## Collected data
____________

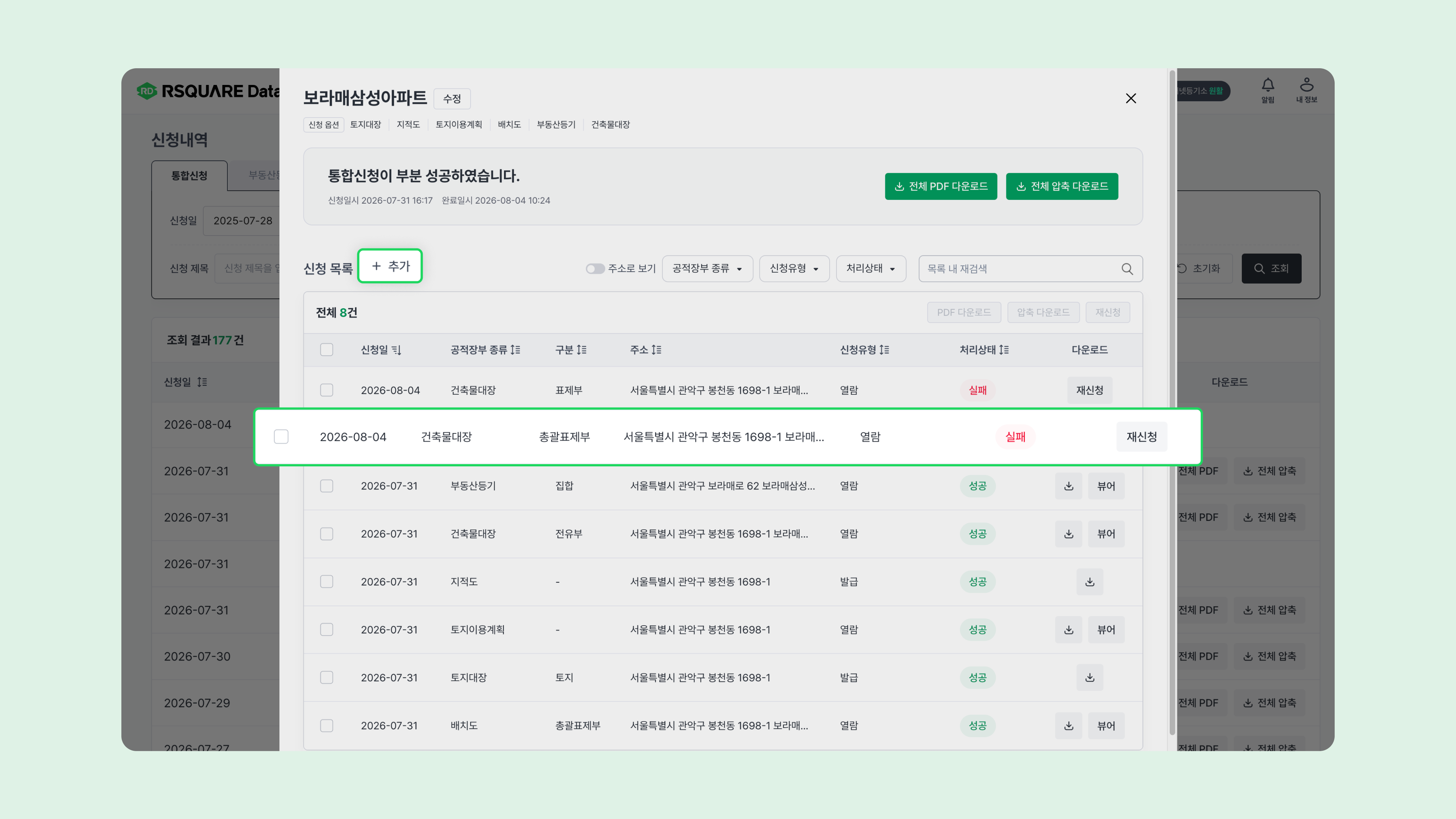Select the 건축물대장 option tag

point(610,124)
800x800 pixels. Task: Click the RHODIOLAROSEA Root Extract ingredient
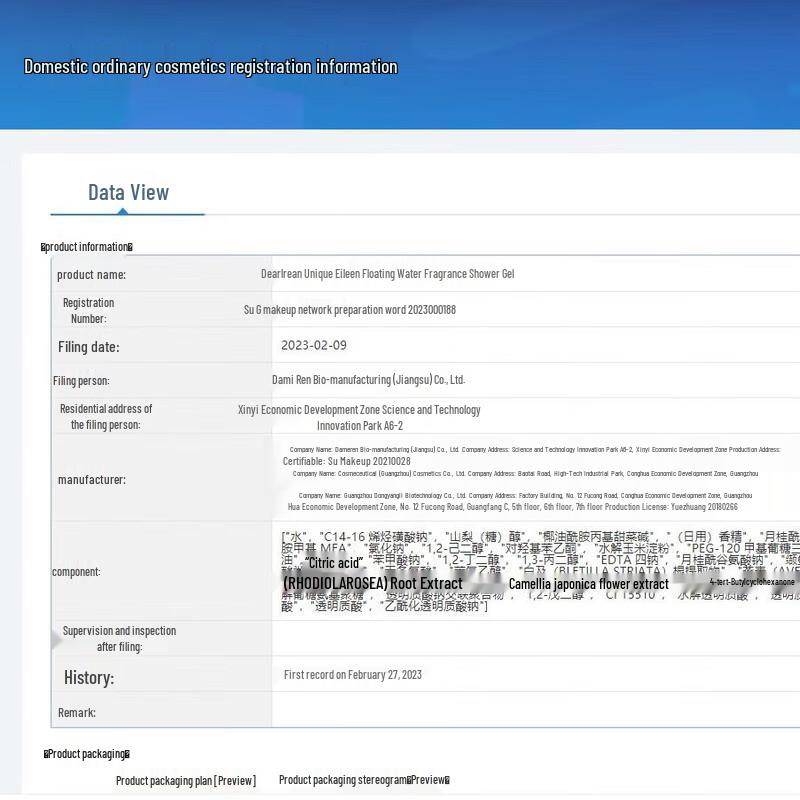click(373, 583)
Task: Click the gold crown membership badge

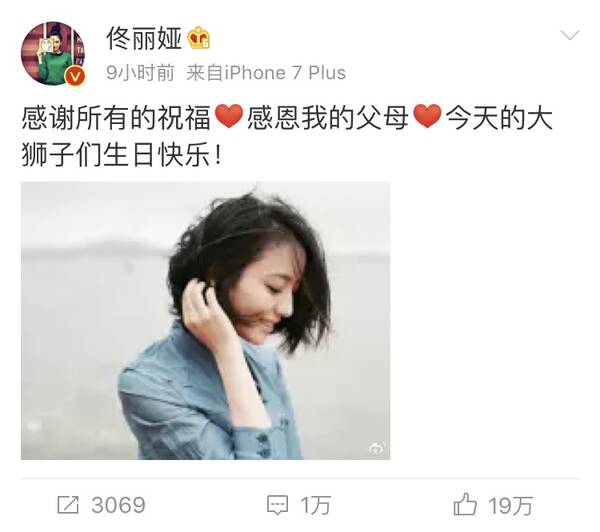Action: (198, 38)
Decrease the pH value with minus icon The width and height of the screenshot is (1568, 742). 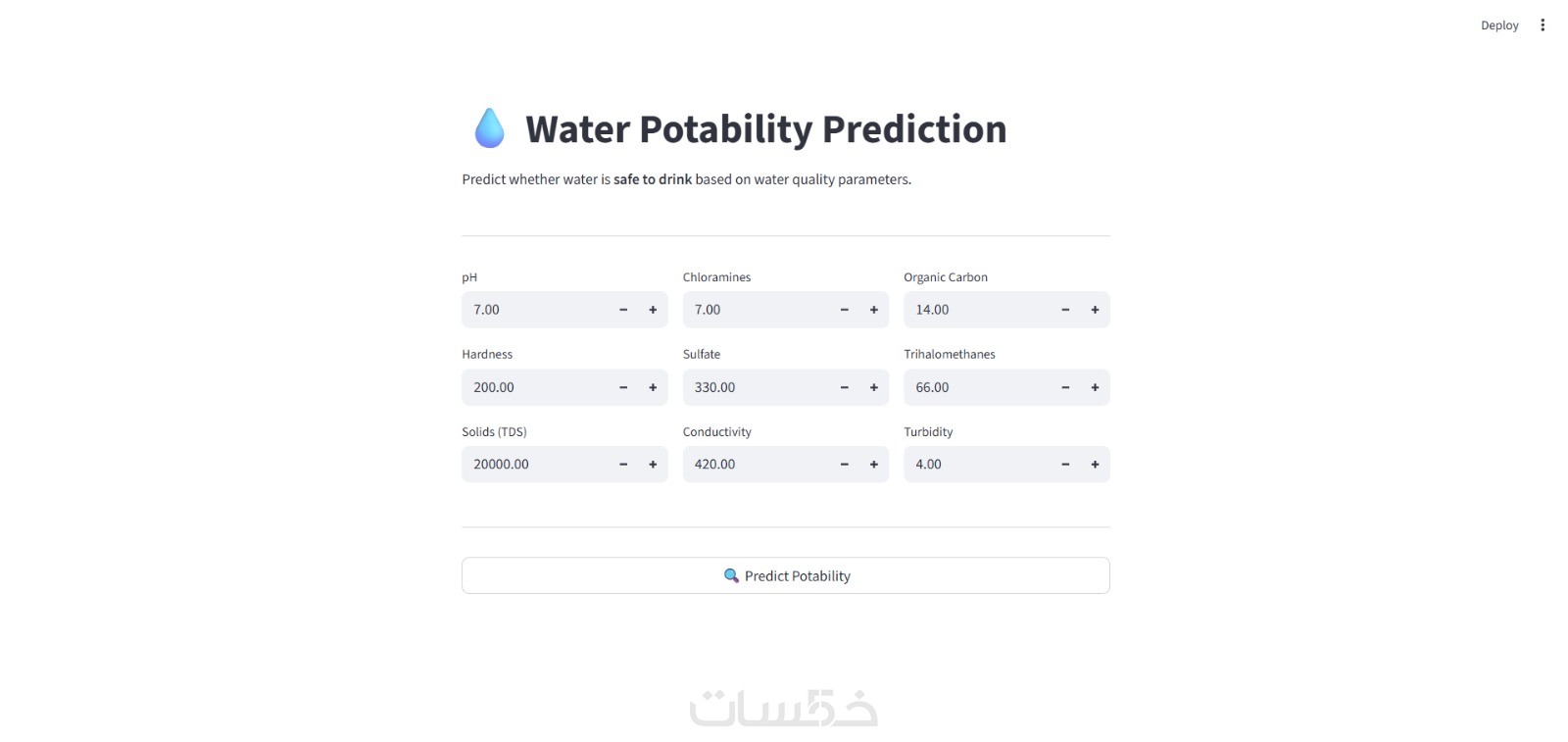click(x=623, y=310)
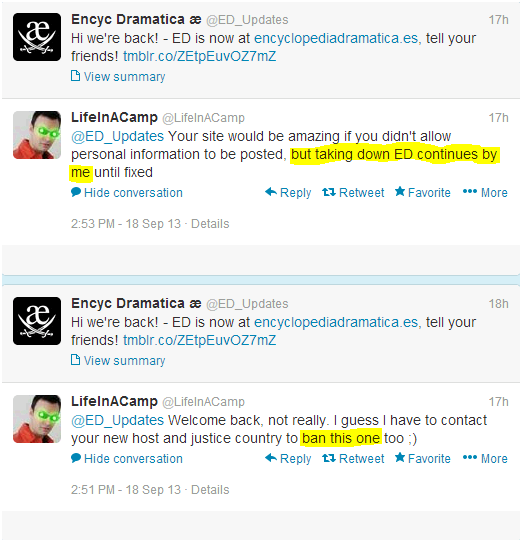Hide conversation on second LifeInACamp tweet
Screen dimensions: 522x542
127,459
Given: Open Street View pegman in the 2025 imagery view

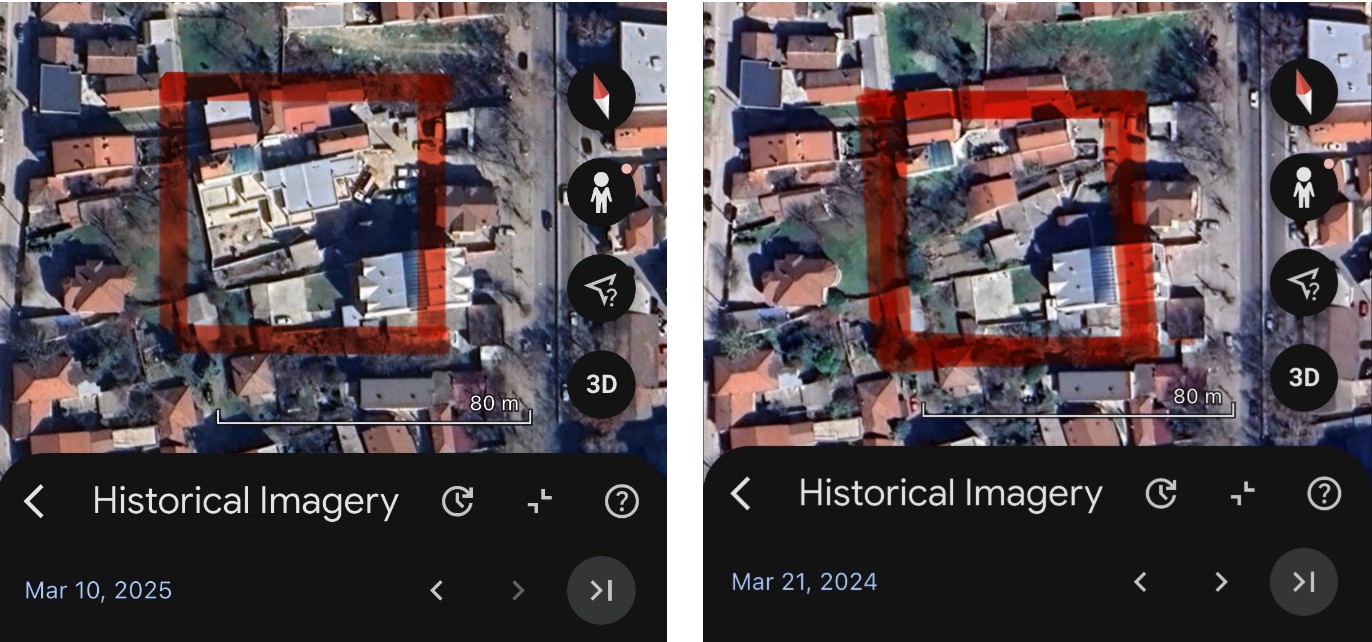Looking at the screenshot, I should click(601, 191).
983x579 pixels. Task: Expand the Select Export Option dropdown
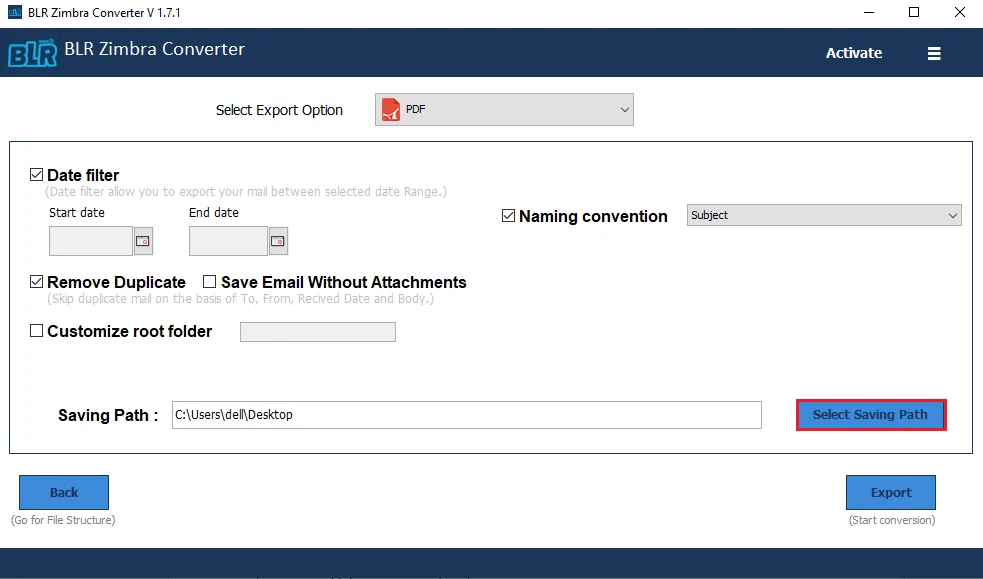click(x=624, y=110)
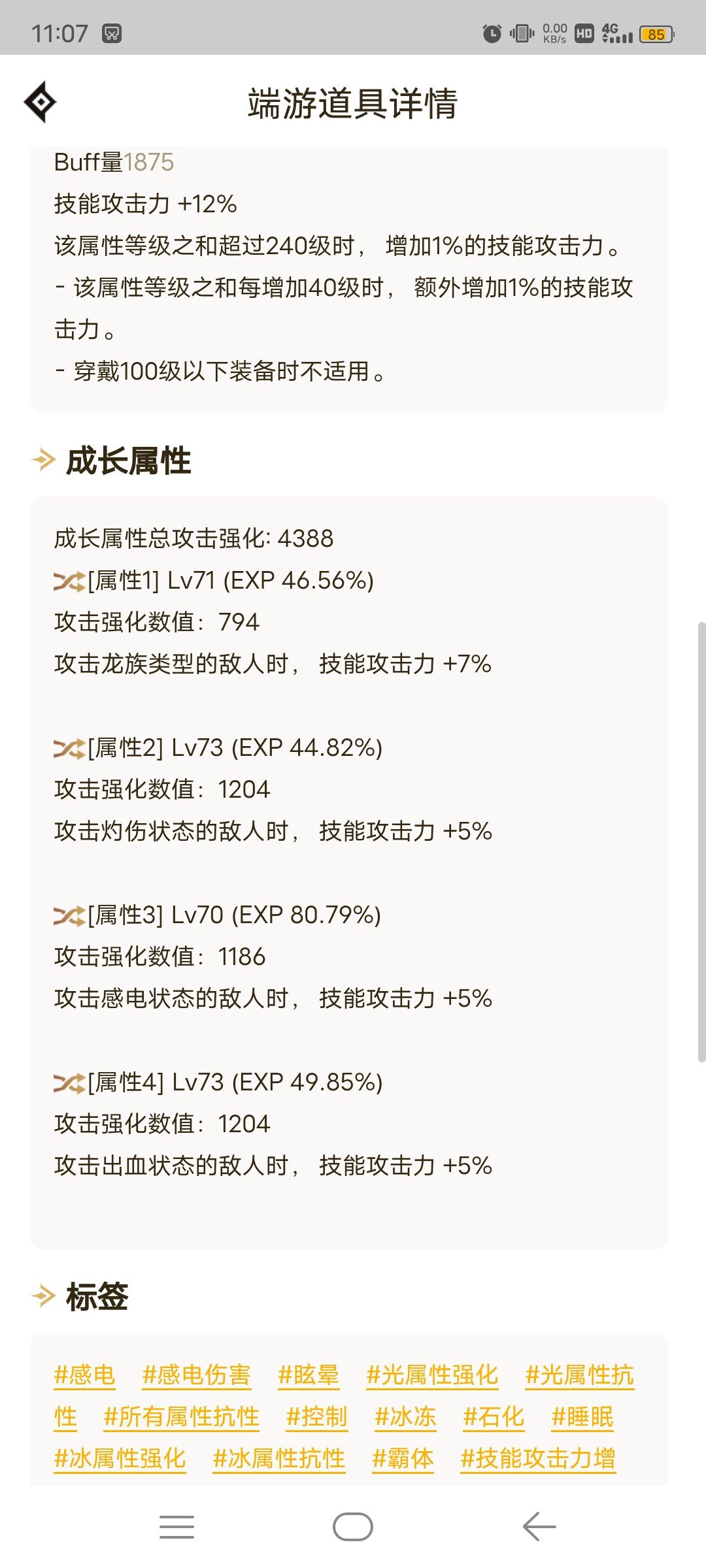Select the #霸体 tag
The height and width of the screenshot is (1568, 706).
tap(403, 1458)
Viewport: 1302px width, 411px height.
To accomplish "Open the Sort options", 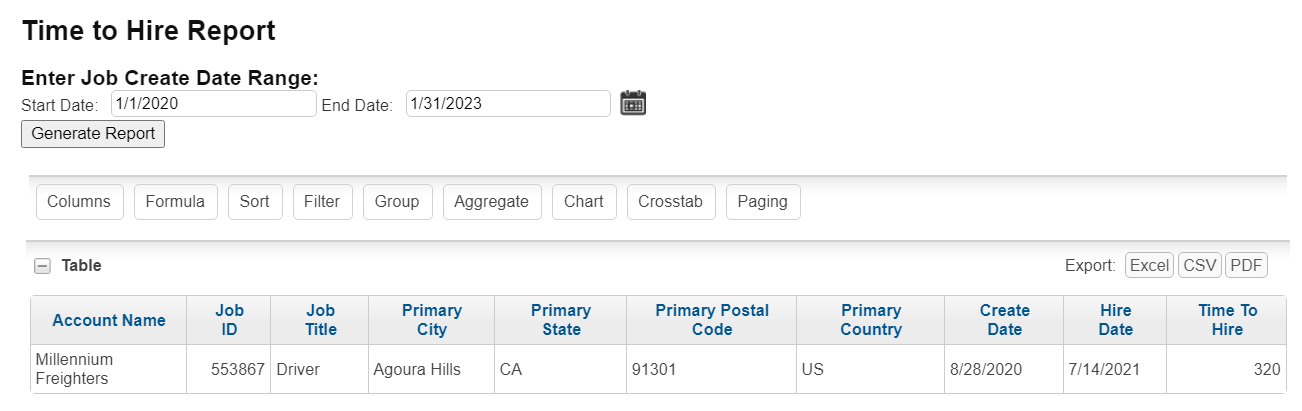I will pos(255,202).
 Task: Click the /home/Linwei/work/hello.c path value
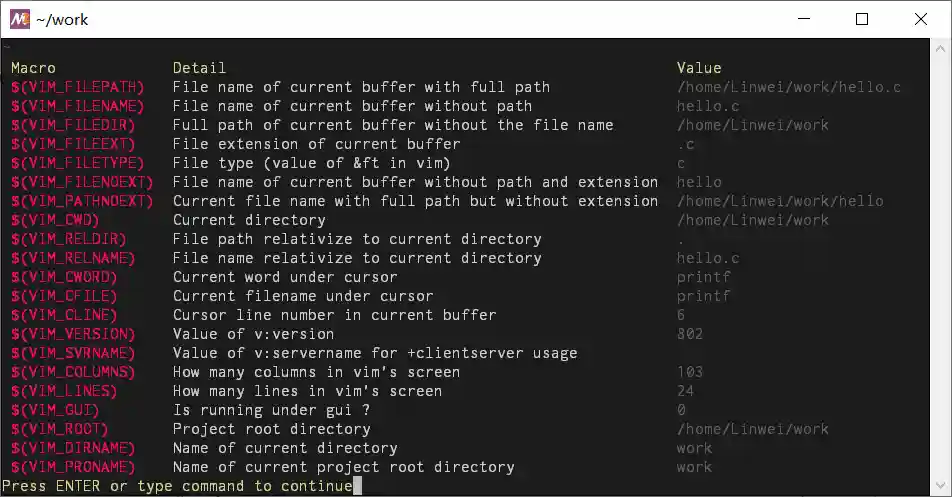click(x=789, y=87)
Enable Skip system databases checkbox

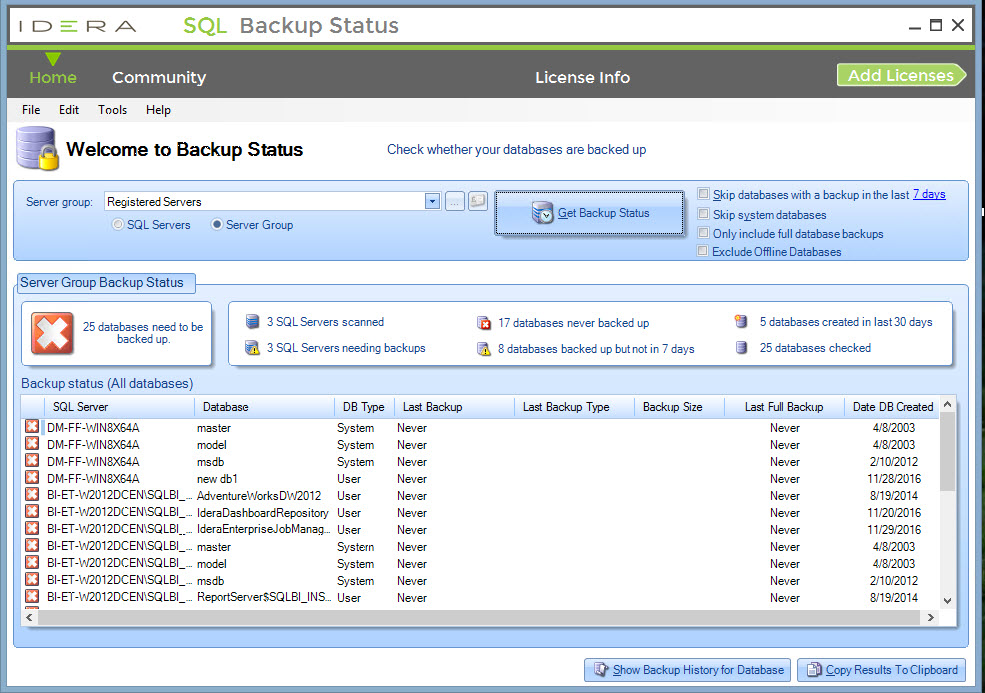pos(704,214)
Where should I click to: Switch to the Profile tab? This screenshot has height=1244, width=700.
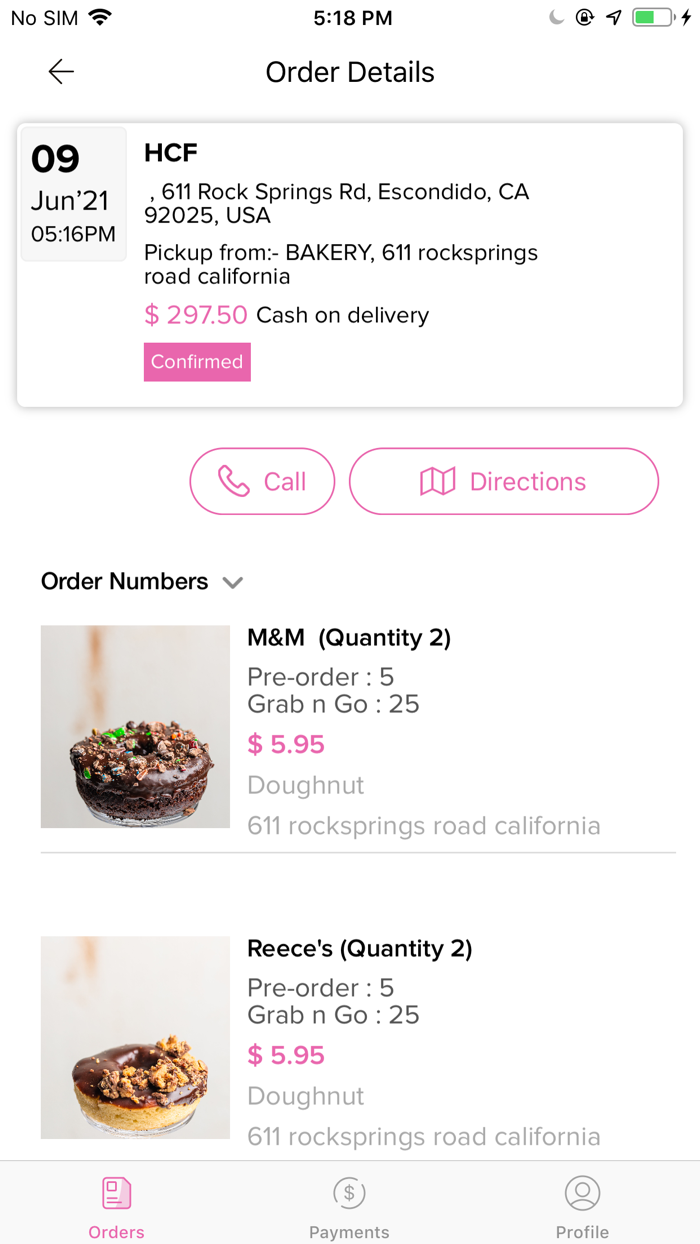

____________

## YOUR GOAL
What are the lines from the one containing "Enable Skip system databases checkbox" through the end of the records? Write them out exactly, leaving out the pictures.

## YOUR SOLUTION
Enable Skip system databases checkbox

pos(704,214)
Where should I click to: Switch to the Profile tab? This screenshot has height=1244, width=700.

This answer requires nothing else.